Medizin ist Vergangenheit

Artikel #828 vom 28.11.2016

Die Zukunft der Medizin, der heutigen Schulmedizin können Sie besichtigen im Universitäts-Gelände Erlangen. In der Glückstraße. Dort hat der Rektor der Universität ein Alt-Gebäude abreißen und ein neues Institut aufbauen lassen. Riesig. Nennt sich

Institut für molekulare Medizin

Bezeichnenderweise ist der Rektor ein Physiker. Ein Kernphysiker. Professor J. Fiebiger, mein Diplom-Vater für Physik. Der nach den üblichen persönlichen Begegnungen mit der Schulmedizin – die Sie alle hinter sich haben – gedacht hat: „So geht´s nicht weiter!“. Und die Medizin endlich einmal auf naturwissenschaftliche Beine gestellt hat. Auf die Molekularmedizin.

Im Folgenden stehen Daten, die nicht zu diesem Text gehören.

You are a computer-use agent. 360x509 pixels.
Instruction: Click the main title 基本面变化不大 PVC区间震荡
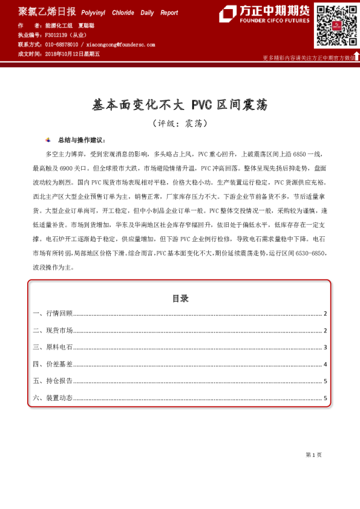click(x=180, y=105)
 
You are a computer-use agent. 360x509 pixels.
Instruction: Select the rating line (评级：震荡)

Ein neuartiger Zugang, der uns auch sogenannte unheilbare Krankheiten heilbar werden lässt. Nachzulesen hier im Internet genauso wie in Büchern („Wunder der Heilung“, „Blut“, „Strategien der Selbstheilung“ usw.).

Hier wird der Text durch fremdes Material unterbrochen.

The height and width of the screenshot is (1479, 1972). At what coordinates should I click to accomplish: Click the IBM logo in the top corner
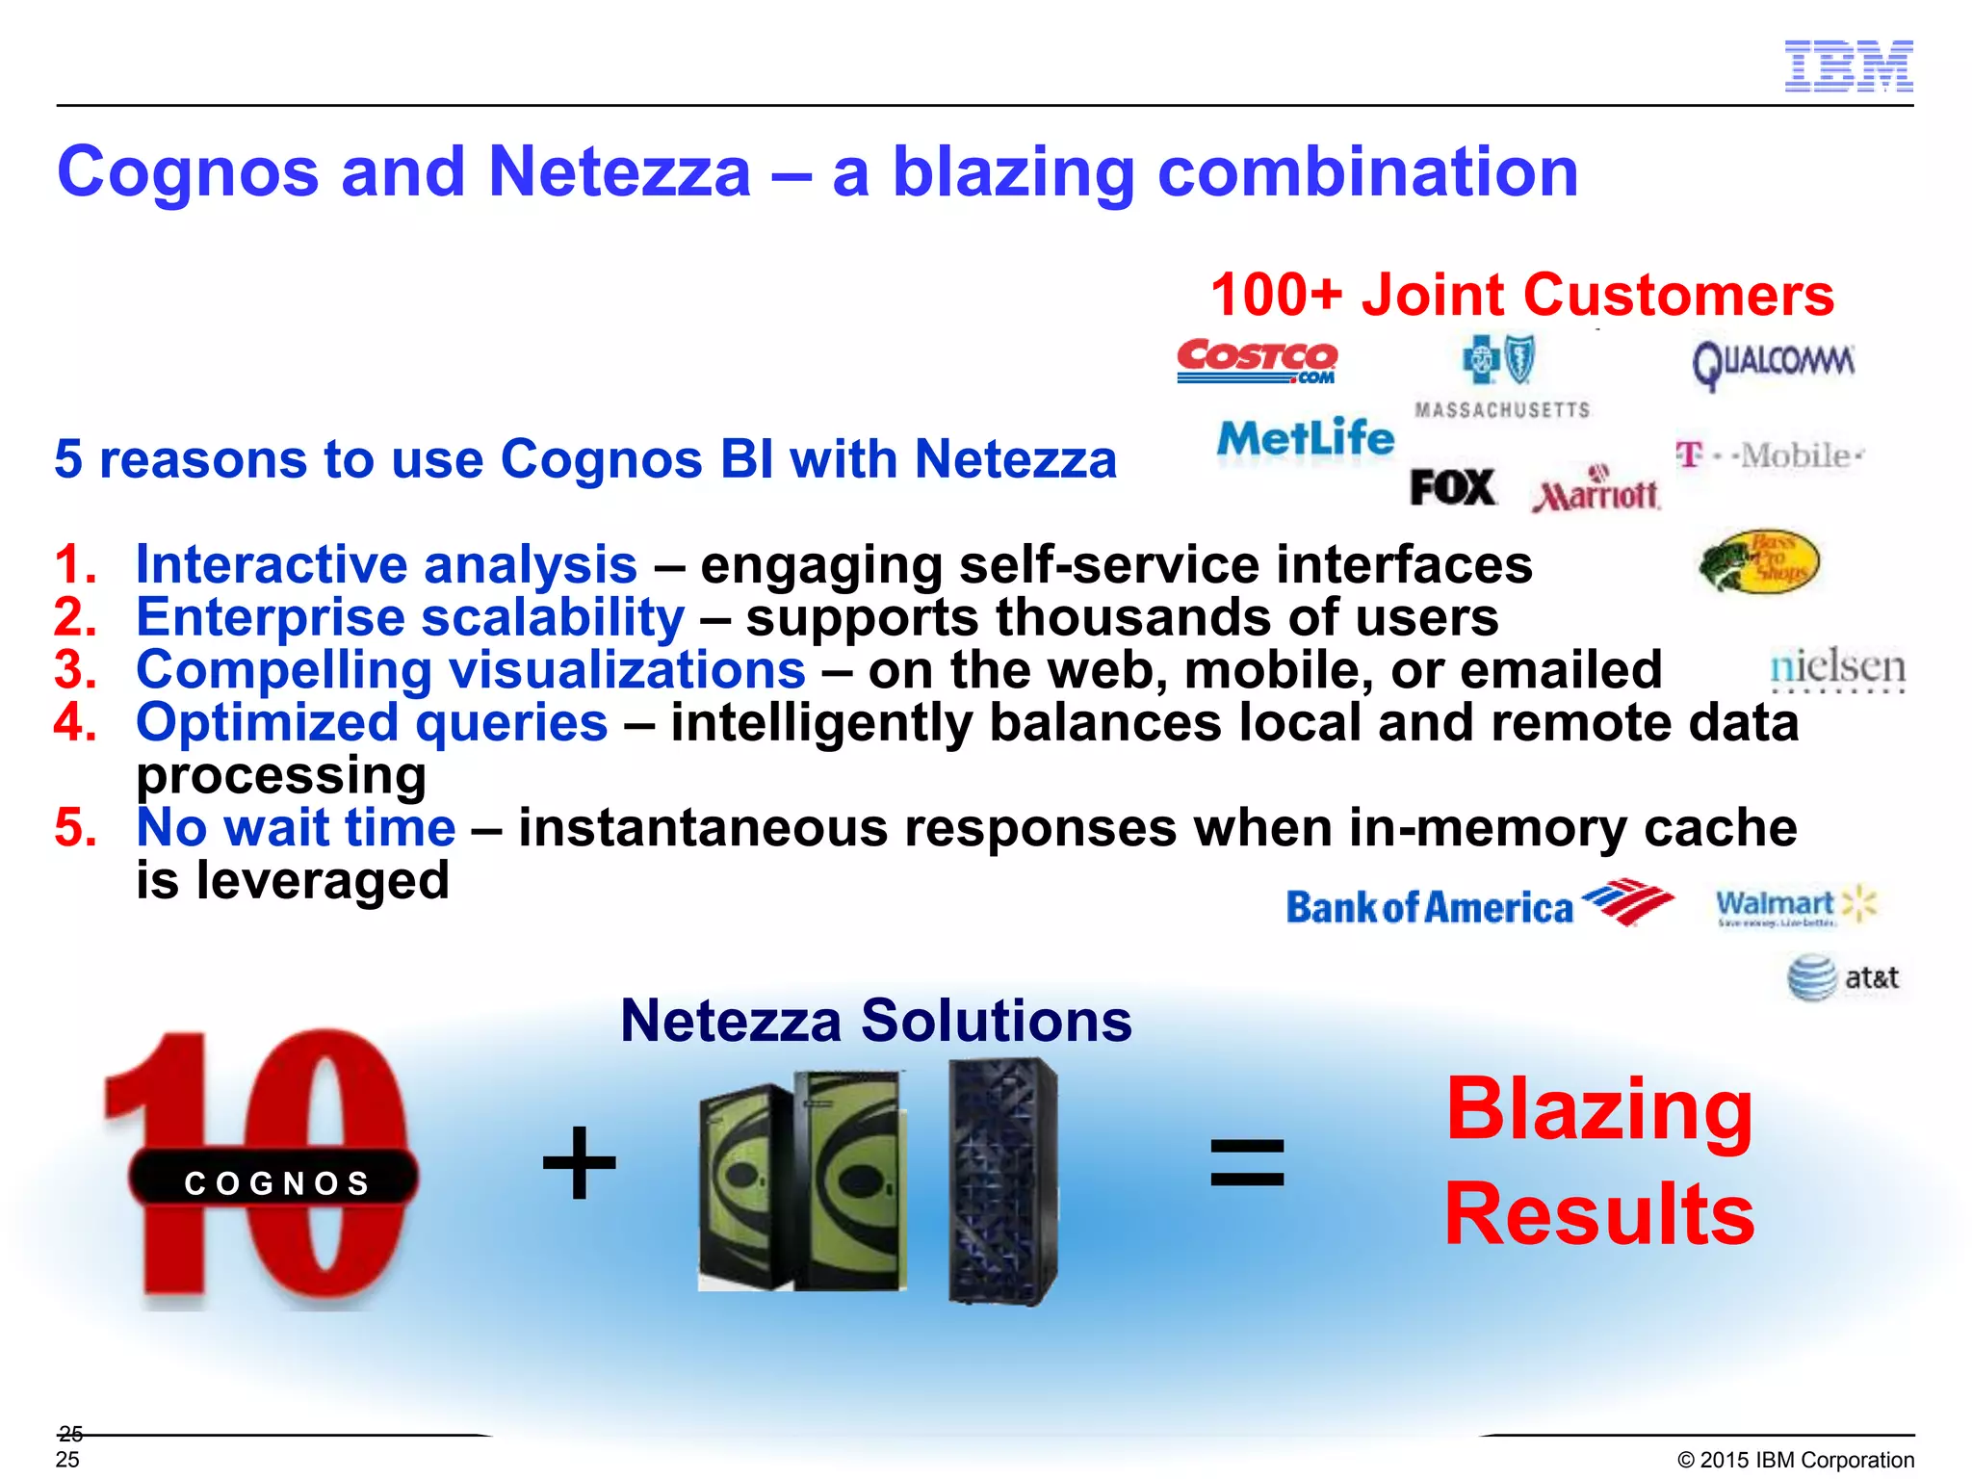click(1849, 66)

All diese Gedanken hatte ich Ihnen bereits am 01.02.2010, also vor sechs Jahren zusammengefasst. Diese Gedanken sind neu und unerwünscht, wie Sie an der Sperrung der Website drstrunz.de durch Schulmedizinische Organisationen ableiten können. Typische Abwehrkämpfe: Zensieren, Verbieten. Wie so häufig vergebliches Bemühen dieser Organisationen.

Der Erfolg gibt uns Recht, oder
wer heilt hat Recht.

Den Artikel vom 01.02.2010 darf ich Ihnen noch einmal abdrucken:

Molekulare Medizin basiert auf ethischer Verantwortung. Auf der Grundidee, dem Menschen zu helfen, bevor es zu spät ist. Krankheiten rechtzeitig voraus zu wissen (nicht voraus zu ahnen), bevor sie manifest werden.

Molekulare Medizin ist Naturwissenschaft. Beruht nämlich auf Messung.

Molekulare Medizin können Sie studieren an der Medizinischen Fakultät der Universität
Erlangen‐Nürnberg. Meiner Universität. Und dort wird das Fach Molekulare Medizin fundiert
begründet mit der Tatsache, dass im Laufe der letzten Jahrzehnte

"... biochemische Laboranalysen ein nahezu unersetzliches diagnostisches Werkzeug der
Medizin geworden sind ...
Tatsächlich lassen sich die meisten Stoffwechselkrankheiten und endokrinen Störungen nur
biochemisch diagnostizieren."

Nur biochemisch. Das bedeutet Messung. Das bedeutet Laboranalysen. Und eben nicht das:
"Schaun wir mal ...", wie es Ihnen, lieber Mitmensch, in der üblichen Schulmedizin so oft
begegnet ist. Jedem von Ihnen.

Molekulare Medizin, also biochemische Laboranalysen, sind heute jeder anderen Form der
Medizin überlegen. Dank der wissenschaftlichen Erkenntnisse des NIH, der höchsten
medizinischen Forschungsautorität dieses Globus.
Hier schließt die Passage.